Salvando distancia y gravedad, Masaoka Shiki escribió alguno de sus mejores haikus mientras se ahogaba en sus flemas, Edvard Munch pintó a una madre desconsolada al contemplar a su hijo deforme y llagado por la sífilis congénita; William Utermohlen, tras ser diagnosticado de Alzheimer, fue pintando una serie de autorretratos por los que se podía ver la evolución de su enfermedad, hasta que en el 2000 se retrató como un rostro deforme, sin ojos, casi sin un mínimo recuerdo de su condición humana. Carente de expresión, como un pedrusco inerte. Sobrecogedor. Terrible. La estética viene a recordarnos que la belleza y el horror suelen presentarse cogidos de la mano o de la zarpa, según el caso.
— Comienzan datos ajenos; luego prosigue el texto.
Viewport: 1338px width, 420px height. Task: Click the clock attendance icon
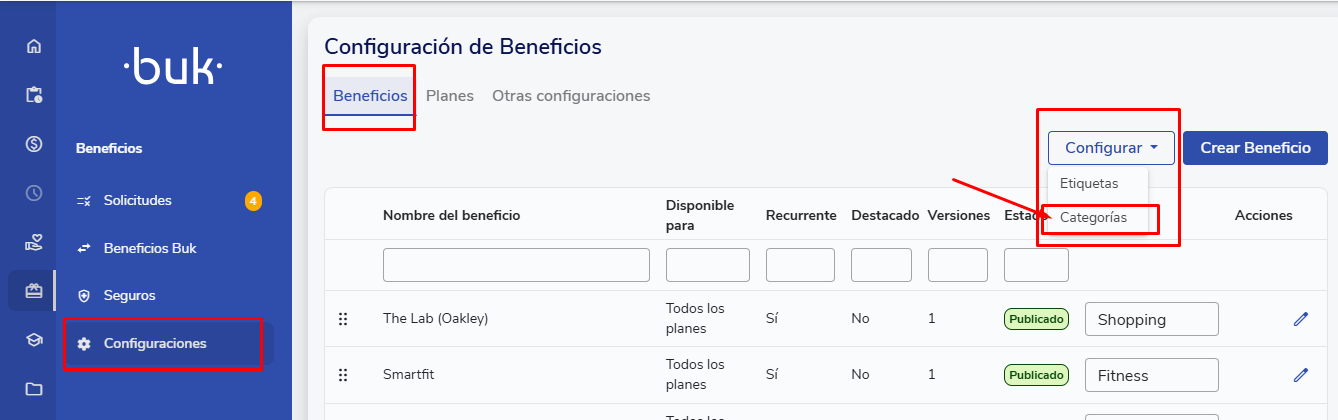click(x=34, y=193)
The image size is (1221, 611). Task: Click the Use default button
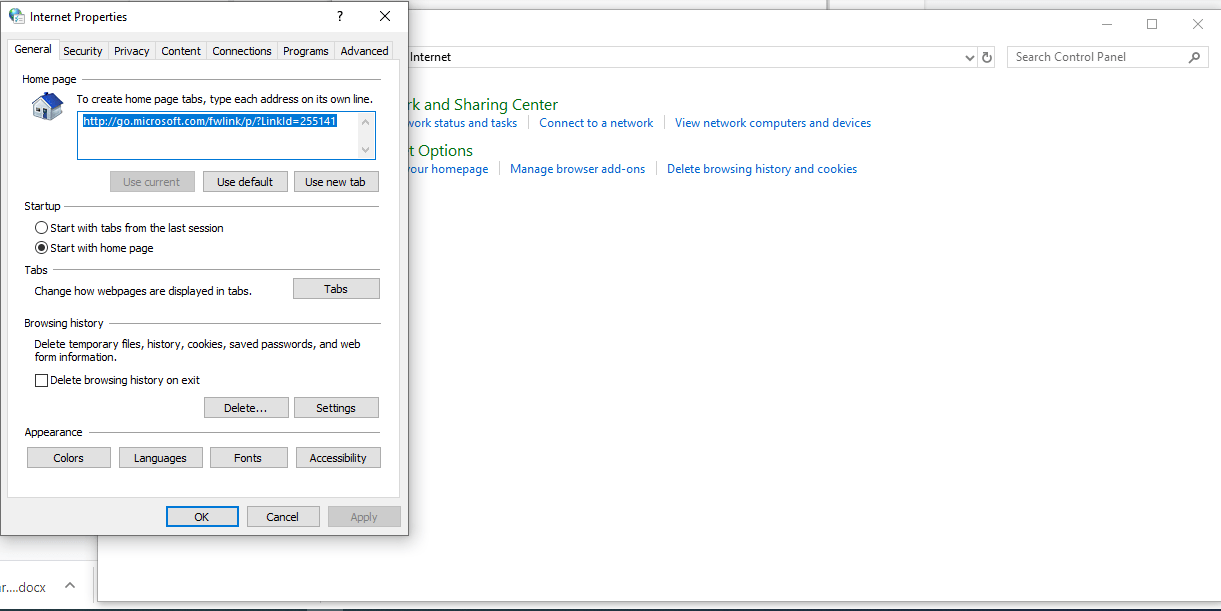point(245,182)
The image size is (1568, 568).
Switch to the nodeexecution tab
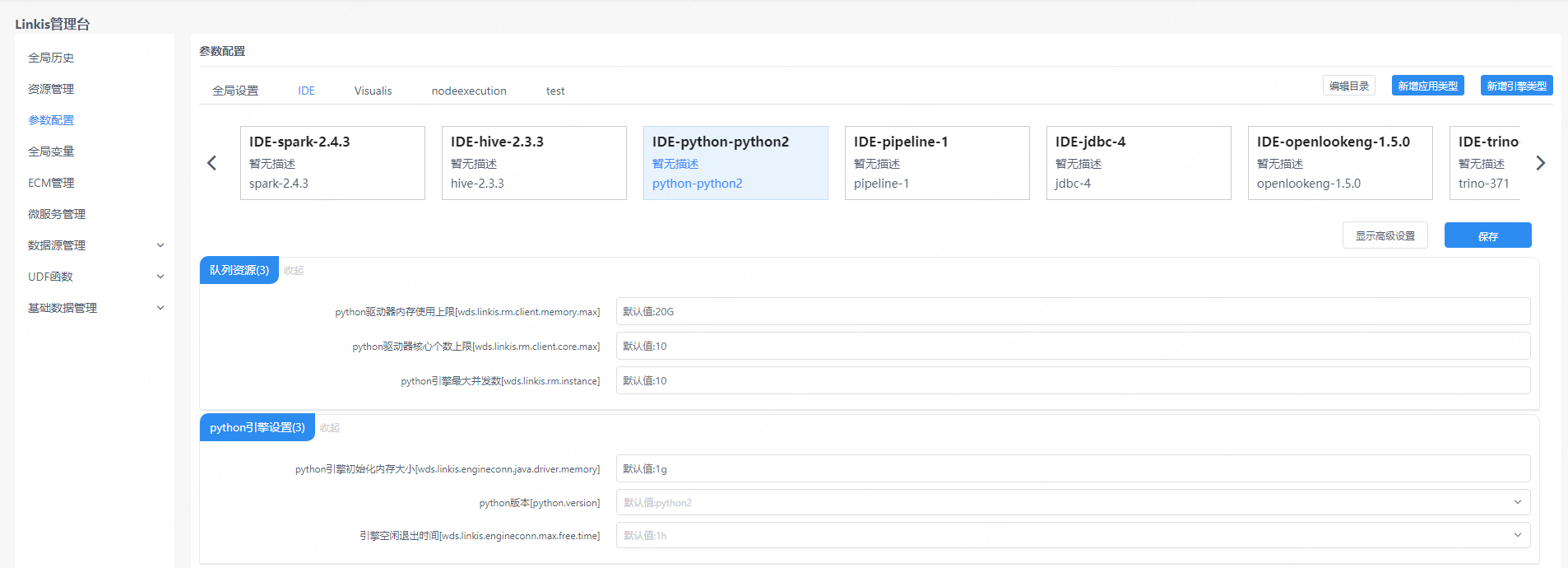[x=469, y=91]
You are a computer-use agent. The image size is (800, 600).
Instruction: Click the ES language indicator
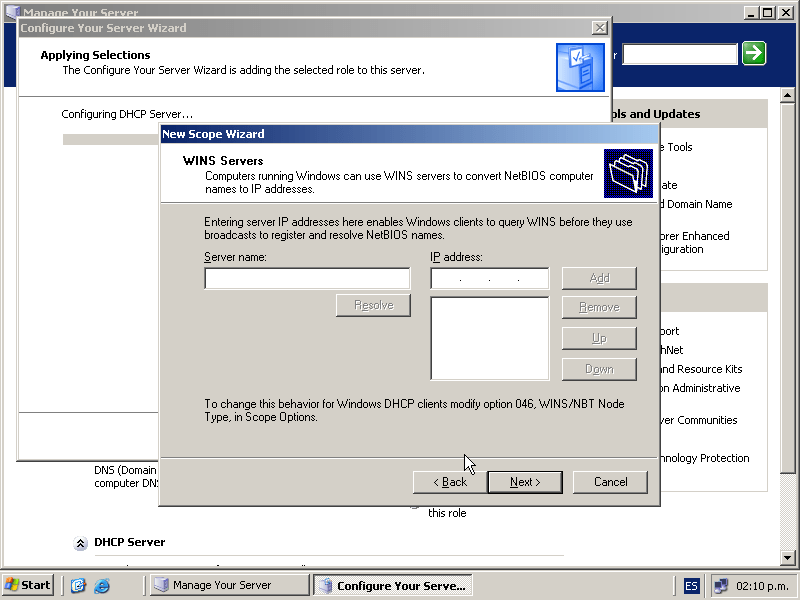coord(692,585)
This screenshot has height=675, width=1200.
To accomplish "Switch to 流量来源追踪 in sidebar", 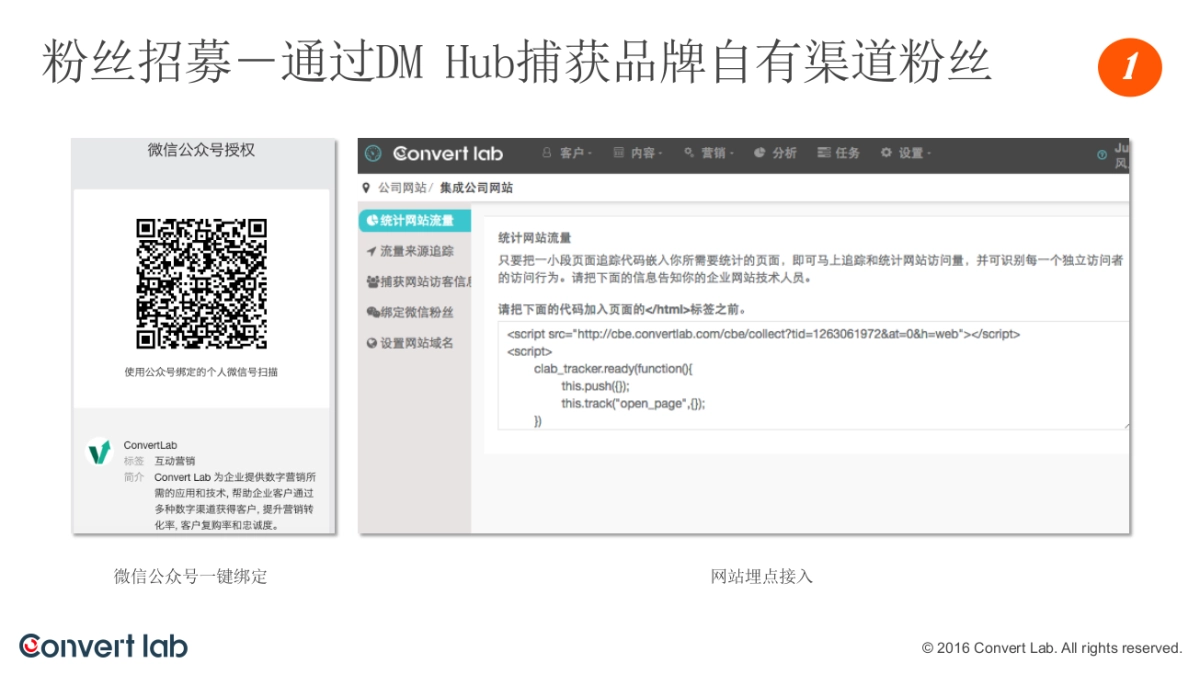I will 410,251.
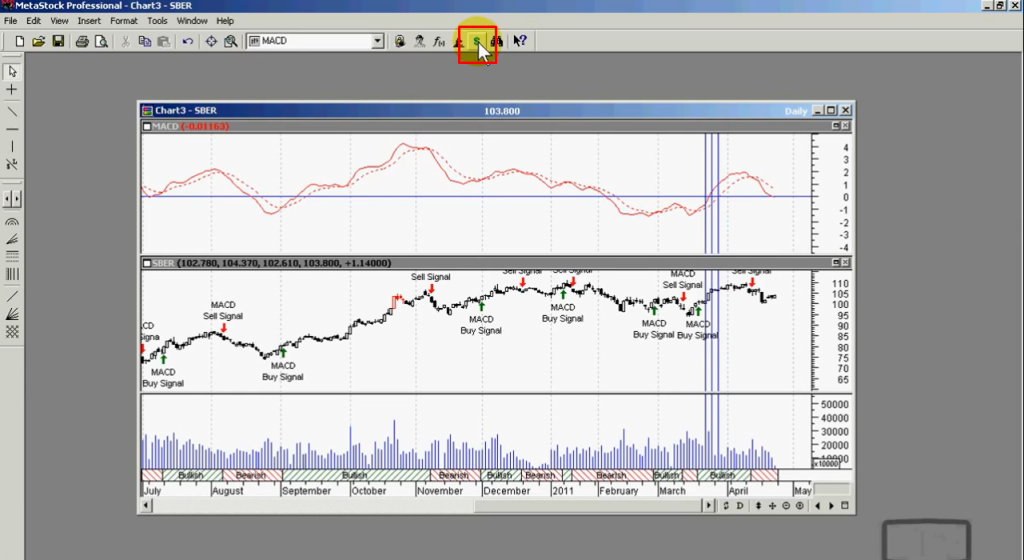Click the scroll chart right arrow button

point(832,506)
El brazo perdido de Cendrars, Cervantes o Valle-Inclán, la sordera de Beethoven, la de Goya, las cataratas de Monet, el trastorno bipolar de Vincent van Gogh, las depresiones de Tolstoi, Hemingway o Franz Kafka, la mano quemada de Django Reinhardt. Lecciones de superación personal impagables, de gente rota que logra sacar del dolor algo grande, luminoso y trascendente. Rara avis, contadas excepciones. Pulirlo. Hacer con el dolor lo que el mar hace con las piedras, que escribiera Ada Salas. Me queda mucho por hacer, ahora que la nada ya va soplando su aliento incómodo en mi nuca. Cuando pensamos demasiado en el cuerpo es que algo empieza a fallar. Crujen las junturas, fatiga de los materiales, huele a cables quemados. Hay que cambiar algo. El espejo ya no engaña, veo todos mis rostros, todas las máscaras, también la calavera que espera al final del todo, fuera del tiempo. Qué bello aquello que el gran Joseph Roth, alcohólico obstinado, escribió en Job: El dolor le hará sabio. La deformidad, bondadoso. La amargura, dulce. Y la enfermedad, fuerte. Su mirada será amplia y profunda. Su oído, fino y lleno de resonancias. Su boca callará, pero cuando abra los labios, anunciará cosas buenas. Cómo quisiera yo sacar de mis errores y flaquezas un texto pequeño, sencillo, humilde y genial, que ayudara a alguien, que acelerase su sangre, que hiciera despertar algo, un texto indestructible, aunque al final no sirva para nada, como muchas veces no sirven esos labios que se ciñen sobre unos labios fríos, como normalmente tampoco pueden nada esas manos que presionan por la vida contra un pecho que no late, la probabilidad es mínima, contra un cuerpo desmadejado, de súbito en abandono, propiedad ya de la muerte, pero continúan el noble gesto, obcecadas, siguen pulsando el tórax como quien llama a una puerta que no se abrirá de nuevo. Es bello el gesto inútil, a pesar de todo, y seguimos escribiendo también, todavía, tenaces, por lo mismo, aunque nadie nos lea, aunque siempre ya solos en la noche y sin remedio.


Imagen: Utermohlen, de William Utermohlen (2000).